GOAL OF THE EXERCISE
Produce word for word the lines of the data below running from the one that has "Task: Open the shopping cart icon" to the one that has "Click the 836 likes count", inclusive, and no others.

================

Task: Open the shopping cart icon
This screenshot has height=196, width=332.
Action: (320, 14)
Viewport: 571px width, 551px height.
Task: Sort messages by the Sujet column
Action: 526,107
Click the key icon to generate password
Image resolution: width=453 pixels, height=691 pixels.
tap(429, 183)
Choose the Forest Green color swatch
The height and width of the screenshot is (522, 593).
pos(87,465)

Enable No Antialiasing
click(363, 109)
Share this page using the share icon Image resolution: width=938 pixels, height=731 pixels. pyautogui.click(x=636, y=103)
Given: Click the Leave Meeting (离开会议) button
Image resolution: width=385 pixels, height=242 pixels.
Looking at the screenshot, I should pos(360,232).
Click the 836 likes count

================

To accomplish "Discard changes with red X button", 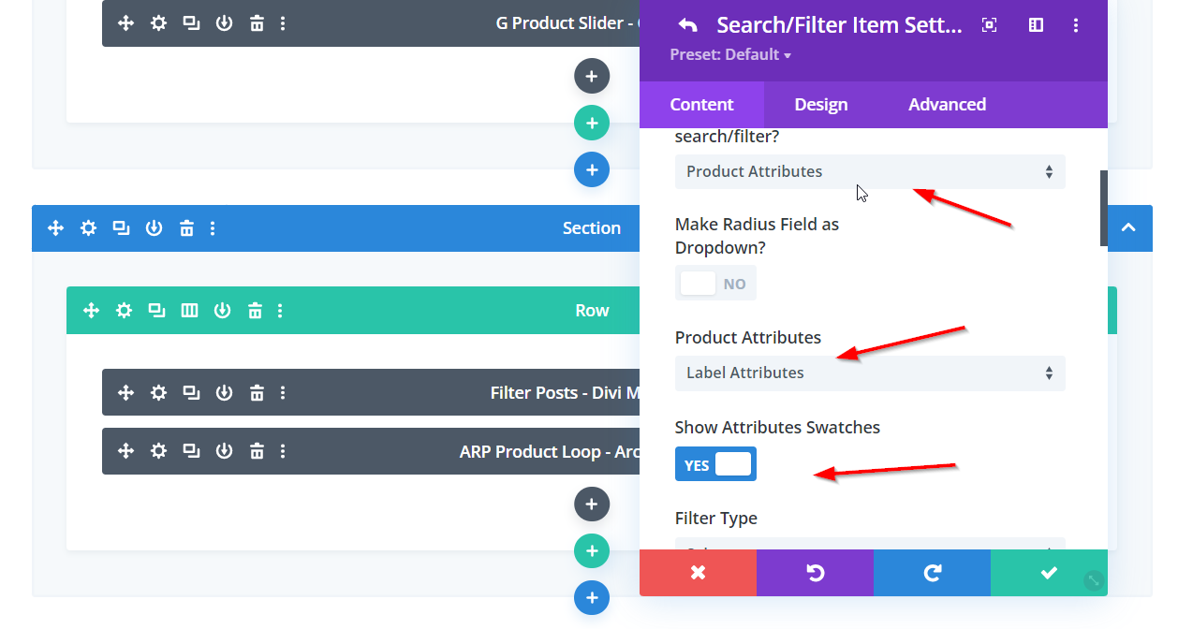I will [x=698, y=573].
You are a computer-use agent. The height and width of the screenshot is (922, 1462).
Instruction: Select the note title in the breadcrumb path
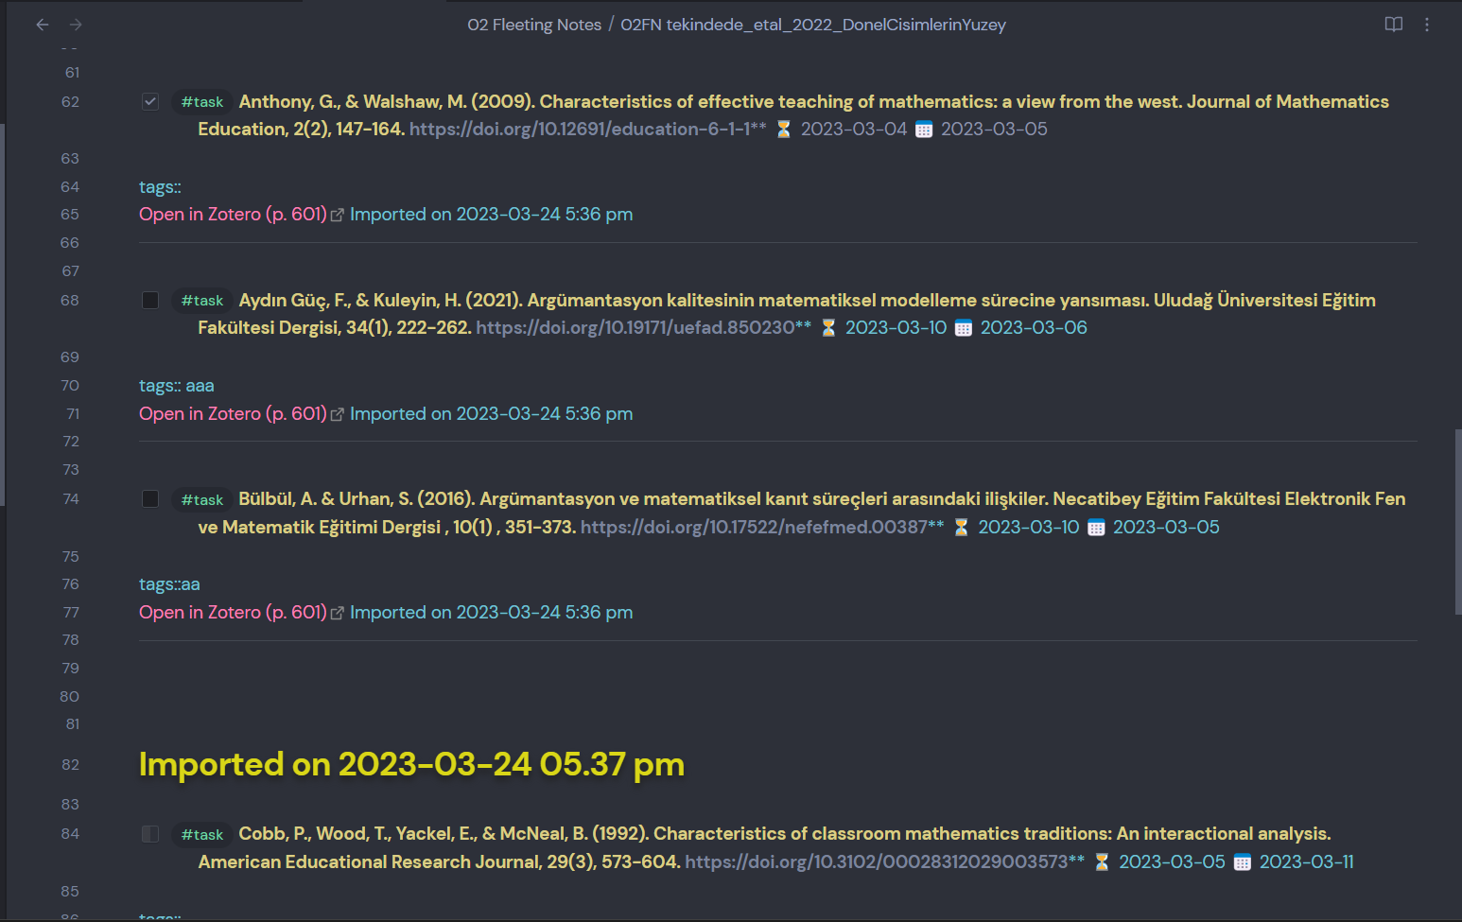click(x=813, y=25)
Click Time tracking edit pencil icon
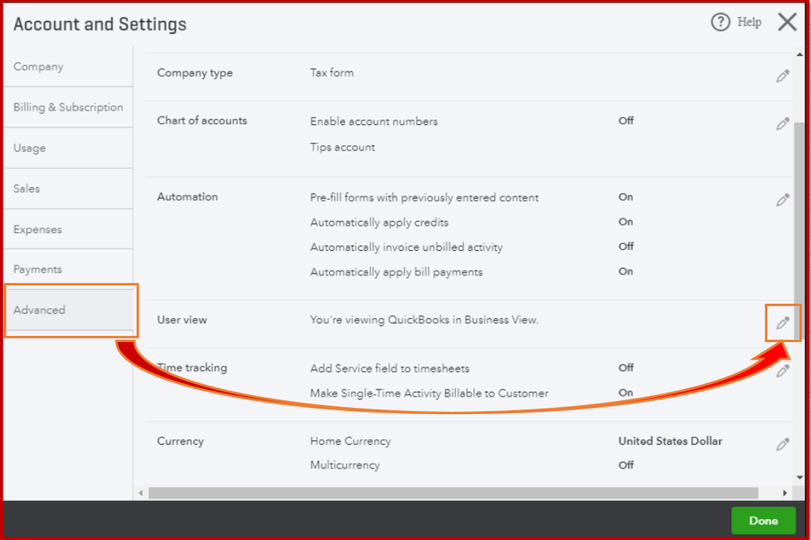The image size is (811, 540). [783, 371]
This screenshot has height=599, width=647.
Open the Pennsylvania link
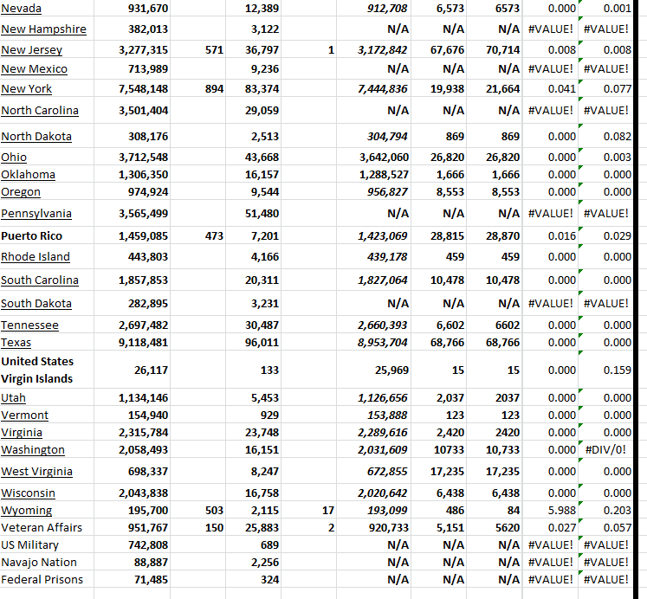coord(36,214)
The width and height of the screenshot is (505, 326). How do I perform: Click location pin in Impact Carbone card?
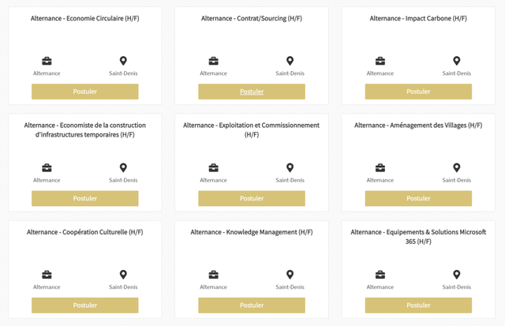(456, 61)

================

WRITTEN RESPONSE
Task: Open the shopping cart icon
This screenshot has height=196, width=332.
Action: (320, 14)
Viewport: 571px width, 551px height.
Task: Sort messages by the Sujet column
Action: 526,107
Click the key icon to generate password
Image resolution: width=453 pixels, height=691 pixels.
tap(429, 183)
Choose the Forest Green color swatch
The height and width of the screenshot is (522, 593).
pos(87,465)

Enable No Antialiasing
click(363, 109)
Share this page using the share icon Image resolution: width=938 pixels, height=731 pixels. pyautogui.click(x=636, y=103)
Given: Click the Leave Meeting (离开会议) button
Image resolution: width=385 pixels, height=242 pixels.
Looking at the screenshot, I should pos(360,232).
Click the 836 likes count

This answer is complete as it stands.